Во второй позиции стопы остаются развернутыми так же, как в первой – одна смотрит на восток, другая на запад, – но расстояние между пятками составляет около 30 см (не строго 30, конечно – скорее оно равняется длине стопы танцора). Таким образом, ноги танцора во второй позиции по форме напоминают букву А. Некоторые школы допускают более широкую постановку стоп во второй позиции, а хореографы и вовсе позволяют себе свободно отступать от канона, но чем шире стопы, тем менее «собранной» становится поза и тем меньше пружинистость танцора, его готовность к прыжку. Темперамент у второй позиции менее сдержанный; она освобождена от искусственно создаваемого напряжения. Первая позиция спокойна и выверена, это ритуальное начало; вторая – откровенно «спортивная» и полная энтузиазма.

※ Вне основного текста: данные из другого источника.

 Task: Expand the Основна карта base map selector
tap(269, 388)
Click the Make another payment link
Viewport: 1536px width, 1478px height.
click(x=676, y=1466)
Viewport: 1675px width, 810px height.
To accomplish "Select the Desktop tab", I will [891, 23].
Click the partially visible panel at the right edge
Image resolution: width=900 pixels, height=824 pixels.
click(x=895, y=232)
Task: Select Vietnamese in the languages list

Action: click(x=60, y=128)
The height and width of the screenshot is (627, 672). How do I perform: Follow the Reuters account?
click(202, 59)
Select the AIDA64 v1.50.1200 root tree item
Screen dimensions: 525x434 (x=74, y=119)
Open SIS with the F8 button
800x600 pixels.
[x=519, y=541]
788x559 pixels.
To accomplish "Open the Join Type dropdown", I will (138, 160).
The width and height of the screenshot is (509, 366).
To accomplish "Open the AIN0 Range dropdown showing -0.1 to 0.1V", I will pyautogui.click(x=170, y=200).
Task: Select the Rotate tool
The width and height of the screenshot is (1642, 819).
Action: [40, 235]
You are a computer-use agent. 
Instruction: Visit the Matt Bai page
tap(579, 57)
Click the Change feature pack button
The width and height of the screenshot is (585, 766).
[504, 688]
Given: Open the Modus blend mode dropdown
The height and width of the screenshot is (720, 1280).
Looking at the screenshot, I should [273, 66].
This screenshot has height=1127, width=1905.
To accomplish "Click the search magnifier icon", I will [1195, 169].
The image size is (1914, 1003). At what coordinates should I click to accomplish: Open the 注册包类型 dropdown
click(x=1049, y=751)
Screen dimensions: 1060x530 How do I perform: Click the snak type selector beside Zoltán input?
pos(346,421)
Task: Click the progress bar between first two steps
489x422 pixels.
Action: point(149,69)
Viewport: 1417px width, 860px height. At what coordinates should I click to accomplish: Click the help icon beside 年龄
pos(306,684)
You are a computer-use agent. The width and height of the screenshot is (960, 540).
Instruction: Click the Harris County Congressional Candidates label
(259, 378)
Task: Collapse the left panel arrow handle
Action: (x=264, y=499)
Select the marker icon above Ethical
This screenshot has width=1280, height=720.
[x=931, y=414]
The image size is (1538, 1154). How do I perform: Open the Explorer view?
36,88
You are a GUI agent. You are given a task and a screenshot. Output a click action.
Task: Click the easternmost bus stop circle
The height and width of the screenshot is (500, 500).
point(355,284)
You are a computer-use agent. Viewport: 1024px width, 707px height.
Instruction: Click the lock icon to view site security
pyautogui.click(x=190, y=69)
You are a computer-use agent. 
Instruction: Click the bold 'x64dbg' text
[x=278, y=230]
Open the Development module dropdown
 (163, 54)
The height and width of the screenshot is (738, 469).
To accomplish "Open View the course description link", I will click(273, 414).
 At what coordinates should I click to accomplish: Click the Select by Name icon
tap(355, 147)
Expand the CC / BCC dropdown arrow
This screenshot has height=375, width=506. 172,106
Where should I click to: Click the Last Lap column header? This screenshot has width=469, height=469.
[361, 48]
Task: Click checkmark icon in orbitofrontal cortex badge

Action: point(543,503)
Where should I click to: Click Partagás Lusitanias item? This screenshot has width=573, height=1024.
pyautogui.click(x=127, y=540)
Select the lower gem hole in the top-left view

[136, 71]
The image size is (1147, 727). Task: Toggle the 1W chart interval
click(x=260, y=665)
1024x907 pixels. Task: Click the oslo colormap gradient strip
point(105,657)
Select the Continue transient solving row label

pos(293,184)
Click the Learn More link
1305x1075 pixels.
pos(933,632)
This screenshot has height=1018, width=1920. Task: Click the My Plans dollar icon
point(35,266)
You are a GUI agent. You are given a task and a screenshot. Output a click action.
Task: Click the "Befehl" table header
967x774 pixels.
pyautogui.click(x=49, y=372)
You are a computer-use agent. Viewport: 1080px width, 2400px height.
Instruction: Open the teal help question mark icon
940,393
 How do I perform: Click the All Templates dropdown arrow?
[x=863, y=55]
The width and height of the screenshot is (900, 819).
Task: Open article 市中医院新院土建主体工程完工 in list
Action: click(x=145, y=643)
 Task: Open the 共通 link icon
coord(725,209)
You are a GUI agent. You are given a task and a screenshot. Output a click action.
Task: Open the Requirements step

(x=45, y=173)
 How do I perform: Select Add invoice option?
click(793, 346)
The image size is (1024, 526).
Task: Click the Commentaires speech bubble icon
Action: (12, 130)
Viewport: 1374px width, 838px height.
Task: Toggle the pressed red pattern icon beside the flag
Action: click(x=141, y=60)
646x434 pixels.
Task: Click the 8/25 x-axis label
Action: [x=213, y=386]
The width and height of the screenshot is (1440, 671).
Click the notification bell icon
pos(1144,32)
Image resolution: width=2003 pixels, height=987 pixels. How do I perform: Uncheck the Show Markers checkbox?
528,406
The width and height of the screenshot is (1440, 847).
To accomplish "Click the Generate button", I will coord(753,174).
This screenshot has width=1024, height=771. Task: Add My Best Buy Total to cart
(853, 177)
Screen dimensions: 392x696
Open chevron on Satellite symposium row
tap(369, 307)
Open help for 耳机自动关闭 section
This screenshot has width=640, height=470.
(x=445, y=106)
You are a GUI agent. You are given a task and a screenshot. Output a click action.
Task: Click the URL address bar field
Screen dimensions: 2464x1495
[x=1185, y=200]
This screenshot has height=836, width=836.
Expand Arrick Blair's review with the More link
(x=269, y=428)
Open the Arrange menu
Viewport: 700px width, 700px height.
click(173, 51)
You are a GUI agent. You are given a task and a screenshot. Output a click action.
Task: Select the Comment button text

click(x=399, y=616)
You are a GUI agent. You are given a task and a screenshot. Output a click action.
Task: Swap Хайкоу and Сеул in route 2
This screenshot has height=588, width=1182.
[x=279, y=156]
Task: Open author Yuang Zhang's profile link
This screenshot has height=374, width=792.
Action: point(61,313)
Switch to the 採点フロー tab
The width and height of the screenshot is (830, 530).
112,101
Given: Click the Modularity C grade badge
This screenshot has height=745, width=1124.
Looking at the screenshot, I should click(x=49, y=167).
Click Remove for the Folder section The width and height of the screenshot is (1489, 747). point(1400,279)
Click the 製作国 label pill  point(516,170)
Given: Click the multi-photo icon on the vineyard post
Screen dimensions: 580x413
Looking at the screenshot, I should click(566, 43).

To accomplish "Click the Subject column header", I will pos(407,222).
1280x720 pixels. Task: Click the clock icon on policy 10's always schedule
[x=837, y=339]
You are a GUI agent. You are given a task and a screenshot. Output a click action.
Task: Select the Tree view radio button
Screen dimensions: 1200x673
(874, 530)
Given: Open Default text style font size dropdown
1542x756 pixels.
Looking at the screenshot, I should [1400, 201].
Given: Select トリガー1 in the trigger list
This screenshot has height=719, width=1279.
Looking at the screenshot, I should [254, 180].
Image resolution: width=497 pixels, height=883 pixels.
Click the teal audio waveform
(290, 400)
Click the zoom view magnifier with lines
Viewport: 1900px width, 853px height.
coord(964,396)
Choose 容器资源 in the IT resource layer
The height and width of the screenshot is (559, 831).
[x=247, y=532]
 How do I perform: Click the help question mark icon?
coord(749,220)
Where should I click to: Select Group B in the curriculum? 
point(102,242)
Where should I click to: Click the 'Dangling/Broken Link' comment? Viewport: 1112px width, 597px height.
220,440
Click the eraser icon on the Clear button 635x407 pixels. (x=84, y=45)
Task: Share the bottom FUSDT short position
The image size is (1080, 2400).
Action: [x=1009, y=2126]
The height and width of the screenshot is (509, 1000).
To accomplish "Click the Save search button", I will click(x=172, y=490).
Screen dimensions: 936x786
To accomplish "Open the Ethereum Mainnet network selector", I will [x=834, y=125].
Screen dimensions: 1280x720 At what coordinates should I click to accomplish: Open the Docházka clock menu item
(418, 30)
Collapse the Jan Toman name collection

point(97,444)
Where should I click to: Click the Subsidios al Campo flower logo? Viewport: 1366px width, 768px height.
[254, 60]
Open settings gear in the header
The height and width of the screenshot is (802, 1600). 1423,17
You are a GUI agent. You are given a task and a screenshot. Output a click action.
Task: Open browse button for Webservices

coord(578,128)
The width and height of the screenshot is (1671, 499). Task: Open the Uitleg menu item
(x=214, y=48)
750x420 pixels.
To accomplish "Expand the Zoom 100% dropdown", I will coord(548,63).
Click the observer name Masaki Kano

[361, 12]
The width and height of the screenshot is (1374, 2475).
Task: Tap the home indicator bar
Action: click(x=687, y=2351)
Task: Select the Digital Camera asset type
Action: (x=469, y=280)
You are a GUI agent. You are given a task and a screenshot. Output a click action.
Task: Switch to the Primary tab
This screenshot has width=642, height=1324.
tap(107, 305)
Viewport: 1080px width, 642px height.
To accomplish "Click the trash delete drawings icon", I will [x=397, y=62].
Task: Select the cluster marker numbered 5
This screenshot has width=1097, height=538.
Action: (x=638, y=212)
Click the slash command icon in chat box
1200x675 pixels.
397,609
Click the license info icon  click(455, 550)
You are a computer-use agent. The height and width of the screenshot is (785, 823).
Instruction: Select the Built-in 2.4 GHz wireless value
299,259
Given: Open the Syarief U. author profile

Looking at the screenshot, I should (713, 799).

Рамо поясняет, что вторая позиция «используется для открытых шагов; мы применяем ее для движения вбок». На сцене ее можно увидеть часто в па, называемом эшапе (échappé, от фр. échapper — убегать, вырываться вперед), когда ноги с вытянутыми пальцами в прыжке напоминают раскрытую букву «А»; в боковом скользящем прыжке, называемом глиссад (glissade, от фр. glisser – скользить), опять же в воздухе. В современной или авангардной хореографии, где классическая атмосфера и придворные манеры отброшены за ненадобностью, внезапно раскрытый пах во второй позиции, когда танцор сгибает колени в плие, может выглядеть вызывающе сексуальным и даже непристойным. Все зависит от контекста.